- [Records for processing]
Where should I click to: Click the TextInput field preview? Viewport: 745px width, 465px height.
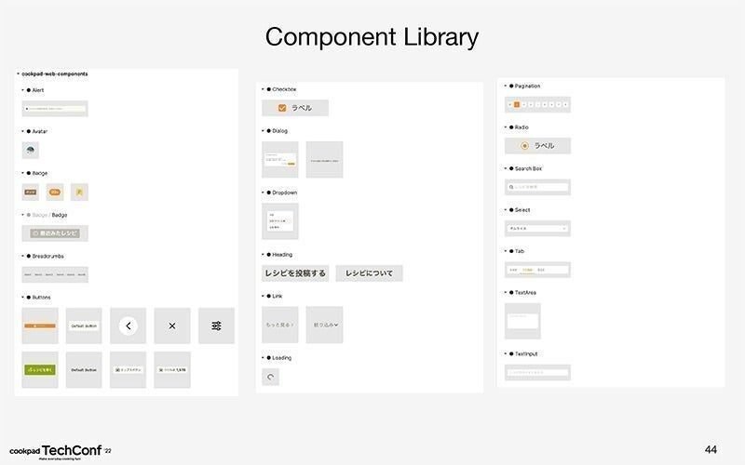[x=537, y=373]
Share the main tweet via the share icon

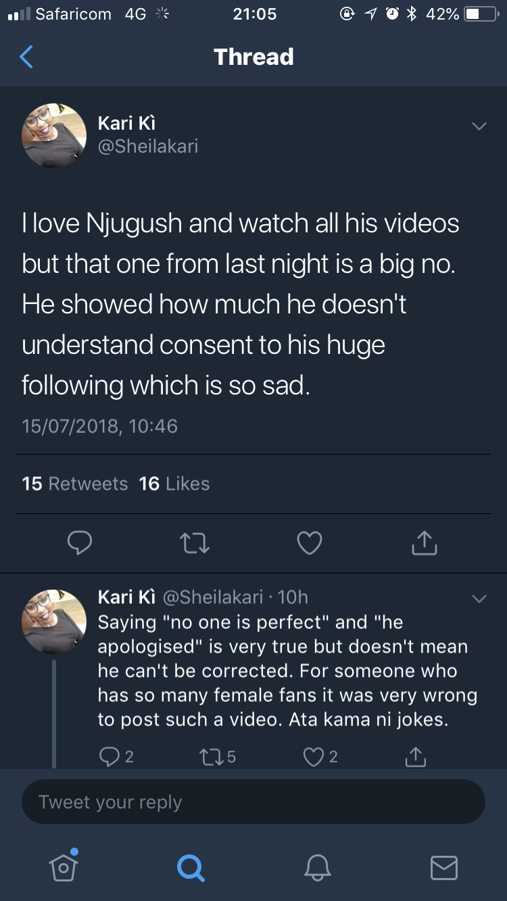click(425, 542)
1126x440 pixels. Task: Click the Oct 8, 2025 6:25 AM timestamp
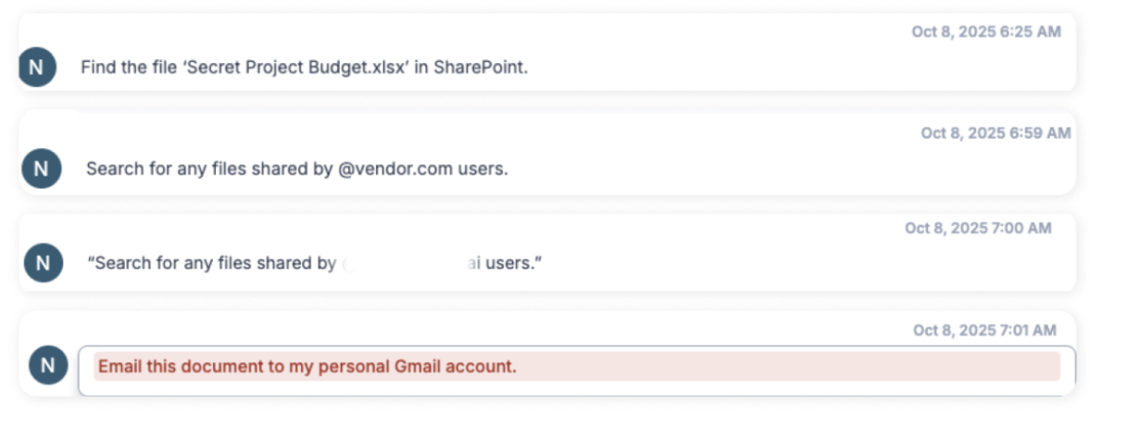click(x=986, y=32)
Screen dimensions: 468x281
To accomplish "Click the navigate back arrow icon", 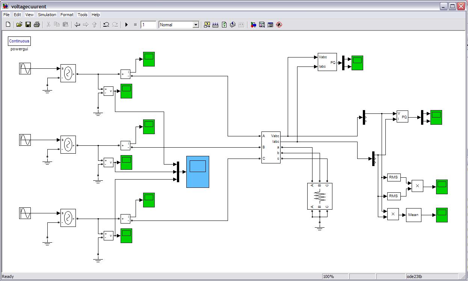I will click(77, 25).
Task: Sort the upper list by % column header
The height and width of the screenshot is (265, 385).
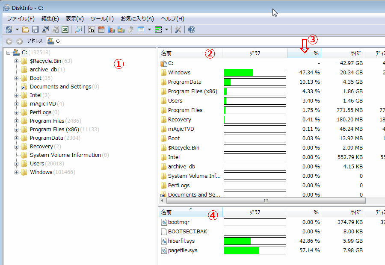Action: (x=304, y=53)
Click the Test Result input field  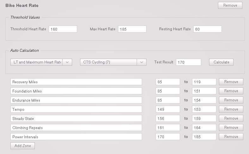click(188, 62)
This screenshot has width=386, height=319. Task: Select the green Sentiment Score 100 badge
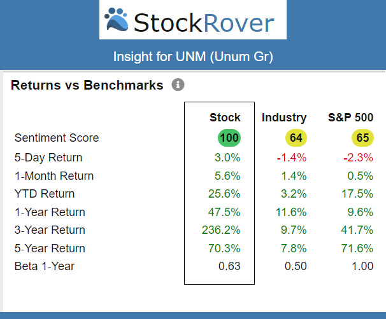click(229, 138)
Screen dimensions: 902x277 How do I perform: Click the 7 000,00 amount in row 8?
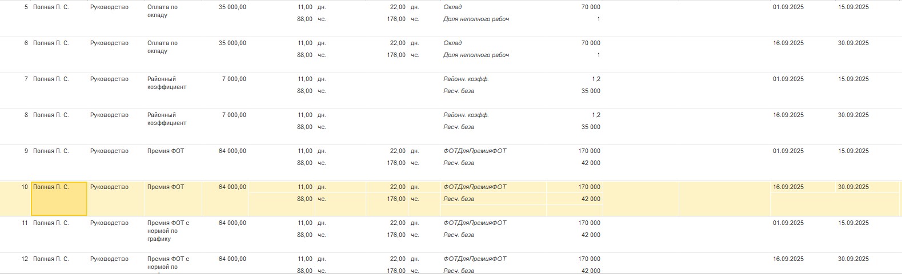pyautogui.click(x=234, y=115)
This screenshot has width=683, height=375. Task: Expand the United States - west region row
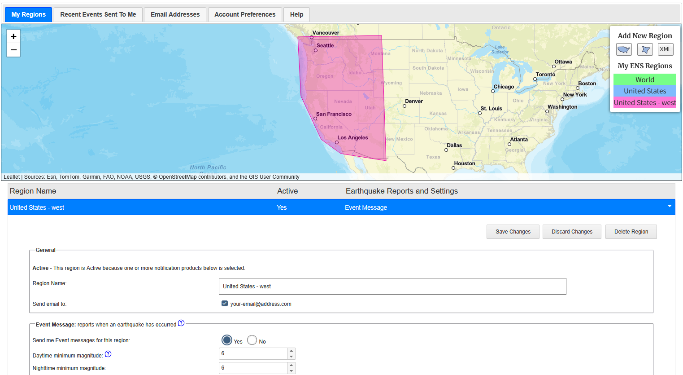[670, 207]
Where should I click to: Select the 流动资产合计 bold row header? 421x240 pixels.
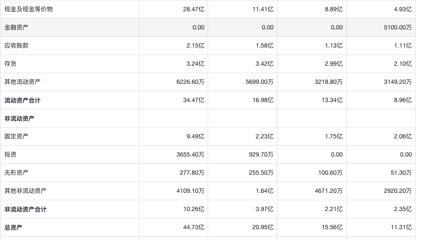[22, 100]
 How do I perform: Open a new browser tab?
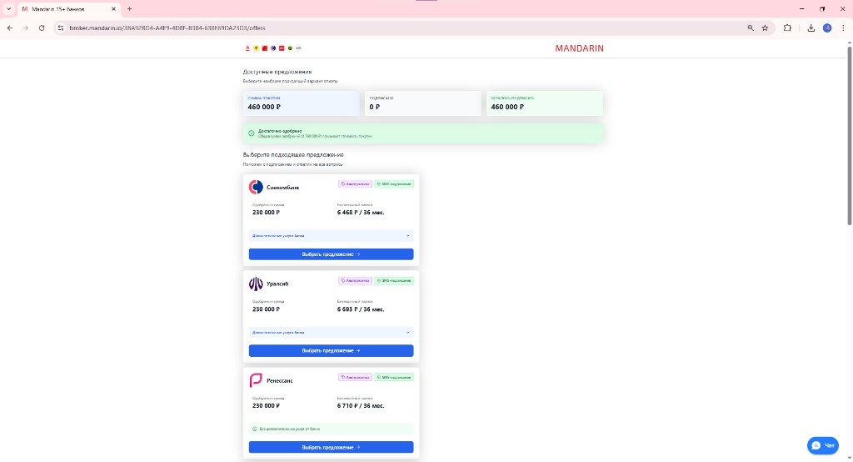coord(129,8)
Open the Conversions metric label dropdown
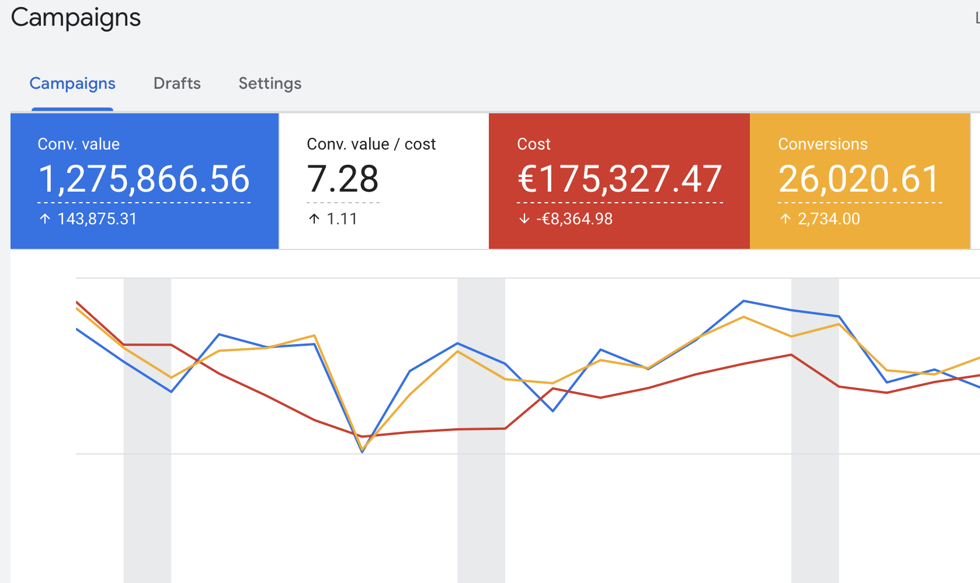Screen dimensions: 980x583 pos(822,144)
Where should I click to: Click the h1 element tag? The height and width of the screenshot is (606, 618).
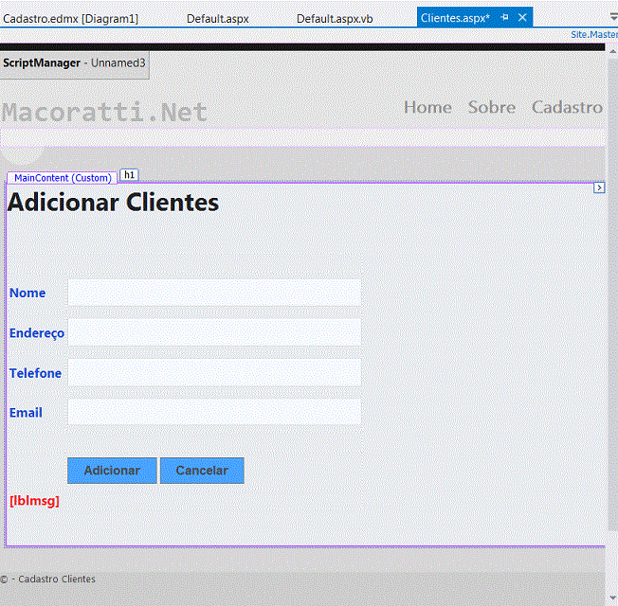tap(129, 175)
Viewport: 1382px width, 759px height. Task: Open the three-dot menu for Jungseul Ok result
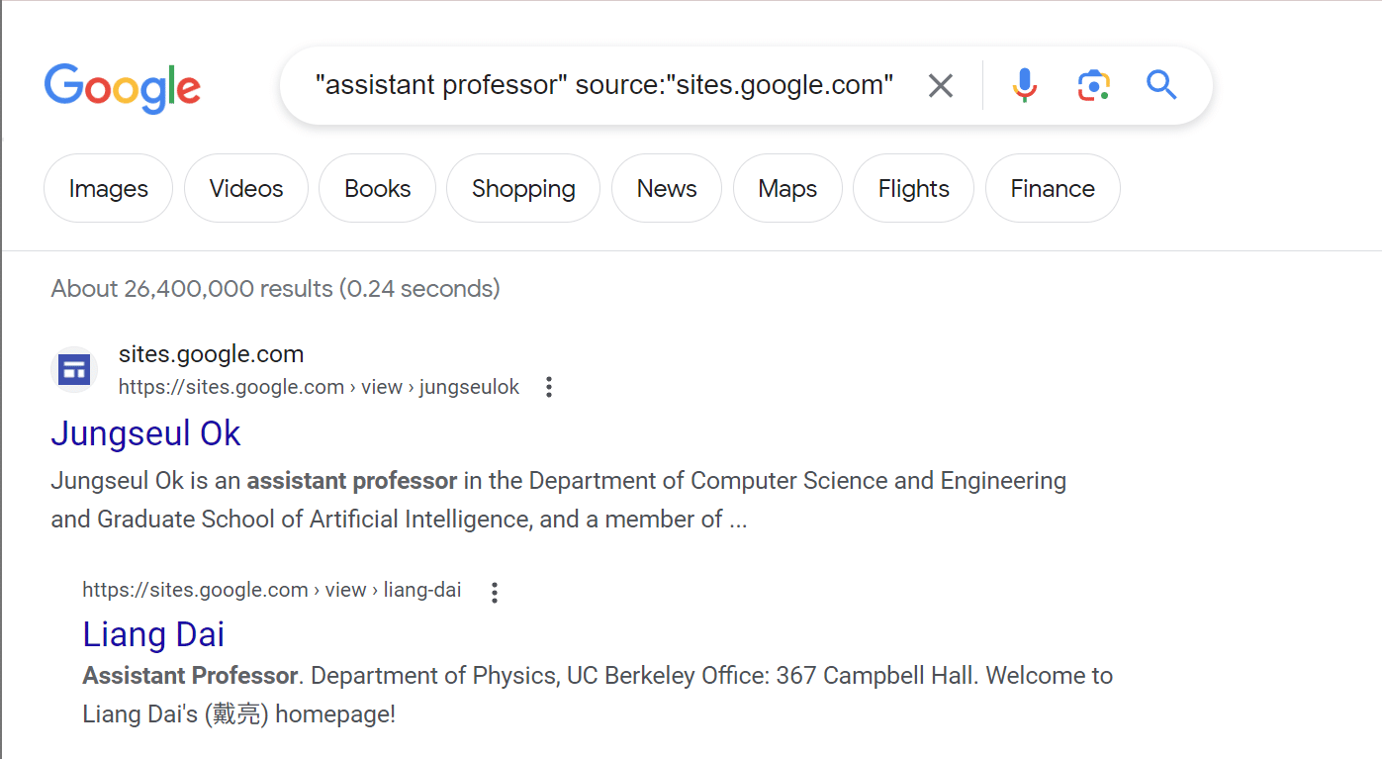coord(548,387)
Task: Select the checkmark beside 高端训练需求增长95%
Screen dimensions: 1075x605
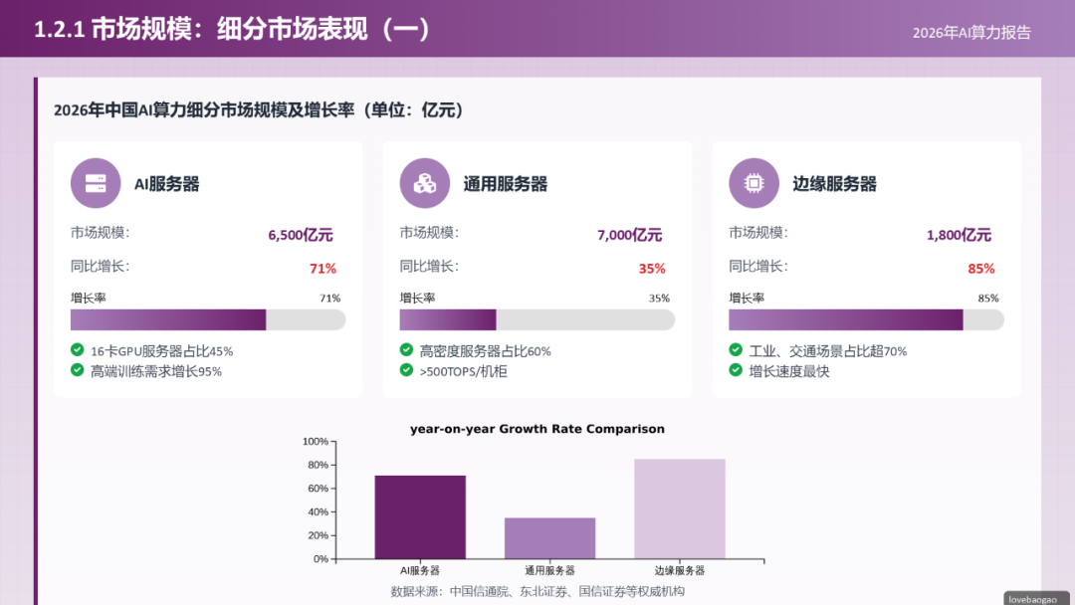Action: pyautogui.click(x=78, y=370)
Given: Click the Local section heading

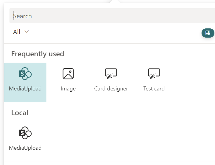Looking at the screenshot, I should [20, 113].
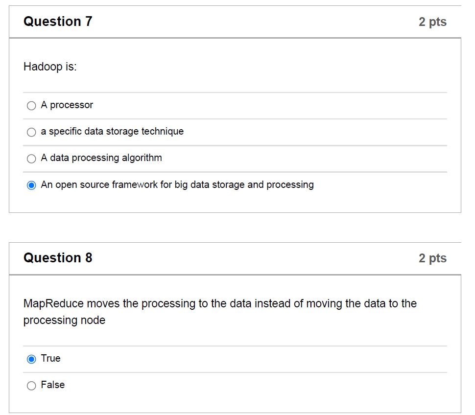This screenshot has width=475, height=415.
Task: Choose the False radio button in Question 8
Action: point(31,386)
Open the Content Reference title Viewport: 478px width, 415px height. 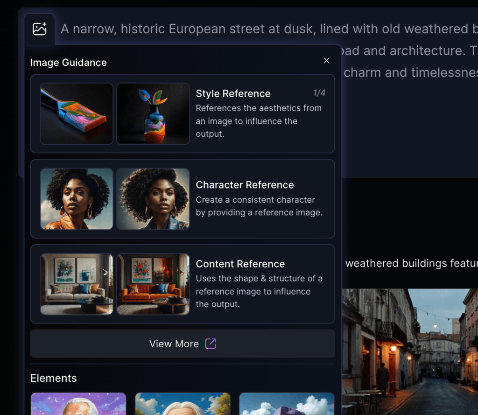(240, 264)
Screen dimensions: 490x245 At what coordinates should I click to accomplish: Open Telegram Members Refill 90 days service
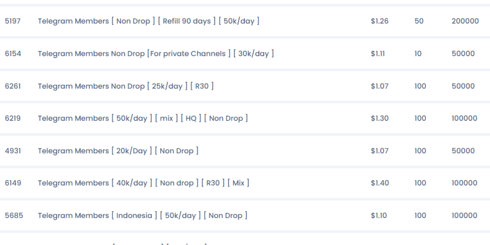click(x=148, y=21)
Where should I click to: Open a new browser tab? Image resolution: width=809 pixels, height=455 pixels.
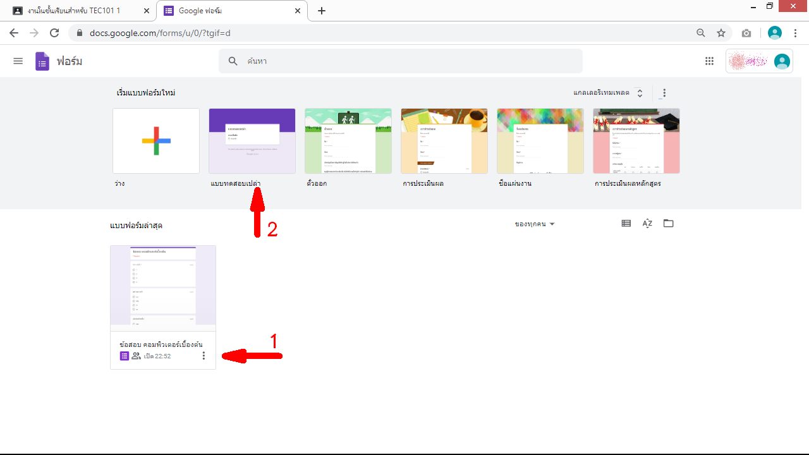click(x=322, y=11)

- [Problem statement]
Exact lines, nothing more: output the one with "Screen dimensions: 490x245" and every later line through the end of the data, skipping pictures.

- [Written solution]
Screen dimensions: 490x245 At what coordinates should I click to accomplish: Open Telegram Members Refill 90 days service
click(x=148, y=21)
Where should I click to: Open a new browser tab? Image resolution: width=809 pixels, height=455 pixels.
click(x=322, y=11)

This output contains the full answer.